Procuro conter a emoção quando toco à campainha ao lado do seu nome: Rose McKenna. Consigo ouvi-la mexer-se dentro do apartamento, certamente a levantar-se da sua cadeira reclinável com algum esforço e a dirigir-se para a porta com a bengala que usa desde que, há dois anos, partiu a anca numa queda.
A porta abre-se e eu resisto à tentação de me encostar ao seu peito, à espera de um abraço, como fazia quando era mais nova. Até este momento, acreditava que vinha ao lar ajudá-la, mas agora percebo que venho, na verdade, procurar conforto. Preciso disto. Preciso de ver alguém que me ame, ainda que esse amor seja imperfeito.
– Olá – diz a Mamie, sorrindo. Desde a minha última visita, o cabelo parece mais branco e as rugas do rosto afiguram-se mais acentuadas. Mas, como sempre, pôs o seu bâton cor de vinho, escureceu as pálpebras e aplicou rímel nas pestanas. – Que surpresa, querida.
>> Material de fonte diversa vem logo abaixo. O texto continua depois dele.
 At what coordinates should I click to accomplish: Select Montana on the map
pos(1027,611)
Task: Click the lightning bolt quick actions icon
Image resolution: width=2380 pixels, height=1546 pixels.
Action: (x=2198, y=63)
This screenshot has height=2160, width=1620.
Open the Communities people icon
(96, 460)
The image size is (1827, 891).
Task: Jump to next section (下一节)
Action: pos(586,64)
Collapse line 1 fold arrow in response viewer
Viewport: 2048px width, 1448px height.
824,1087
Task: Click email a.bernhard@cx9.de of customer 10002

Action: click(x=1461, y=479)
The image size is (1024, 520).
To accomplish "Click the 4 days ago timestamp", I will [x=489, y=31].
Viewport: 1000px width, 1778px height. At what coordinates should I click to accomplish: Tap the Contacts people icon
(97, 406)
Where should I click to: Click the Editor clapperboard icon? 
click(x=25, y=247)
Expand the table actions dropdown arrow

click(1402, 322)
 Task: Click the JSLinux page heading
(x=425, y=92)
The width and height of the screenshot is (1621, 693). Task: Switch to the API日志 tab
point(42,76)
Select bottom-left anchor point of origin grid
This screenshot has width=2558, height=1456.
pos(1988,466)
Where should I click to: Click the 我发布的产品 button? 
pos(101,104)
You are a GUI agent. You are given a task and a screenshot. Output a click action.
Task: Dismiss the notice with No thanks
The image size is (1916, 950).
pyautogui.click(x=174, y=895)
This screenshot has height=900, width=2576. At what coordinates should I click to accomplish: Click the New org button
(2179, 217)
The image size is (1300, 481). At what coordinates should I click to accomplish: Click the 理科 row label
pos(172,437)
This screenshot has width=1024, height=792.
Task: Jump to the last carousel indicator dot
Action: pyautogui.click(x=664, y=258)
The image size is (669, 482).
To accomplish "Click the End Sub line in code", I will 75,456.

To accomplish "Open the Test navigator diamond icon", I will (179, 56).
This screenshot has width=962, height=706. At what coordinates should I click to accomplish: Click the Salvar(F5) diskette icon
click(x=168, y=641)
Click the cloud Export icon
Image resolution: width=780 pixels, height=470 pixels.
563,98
As suas palavras denunciam pequenos vestígios da pronúncia francesa que já quase perdeu. Vive nos Estados Unidos desde o início dos anos 40, mas os traços do seu passado longínquo ainda envolvem as suas palavras como uma das écharpes francesas, leves como penas, que quase sempre usava à volta do pescoço.
Aproximo-me para a abraçar. Quando eu era mais pequena, ela era sólida e forte. Agora, quando ela retribui o abraço, sinto os ossos salientes da sua coluna e dos seus ombros.
– Olá, Mamie – digo, em voz baixa, pestanejando rapidamente para conter as lágrimas.
Ela fita-me com os olhos cinzentos e turvados.
– Tem de me desculpar – diz. – Por vezes, sou um pouco esquecida. Como se chama, querida? Eu sei que me devia lembrar.
Engulo em seco.
– Sou a Hope, Mamie. A tua neta.
– Claro. – Sorri, mas os seus olhos cinzentos estão perdidos. – Eu sabia. Só preciso que me lembrem as coisas de vez em quando. Entre, por favor.
Sigo-a até ao interior do seu apartamento mal iluminado, onde ela me conduz até à janela da sala de estar.
– Estava só a ver o pôr do sol, querida – diz. – Em breve, conseguiremos ver a estrela da tarde.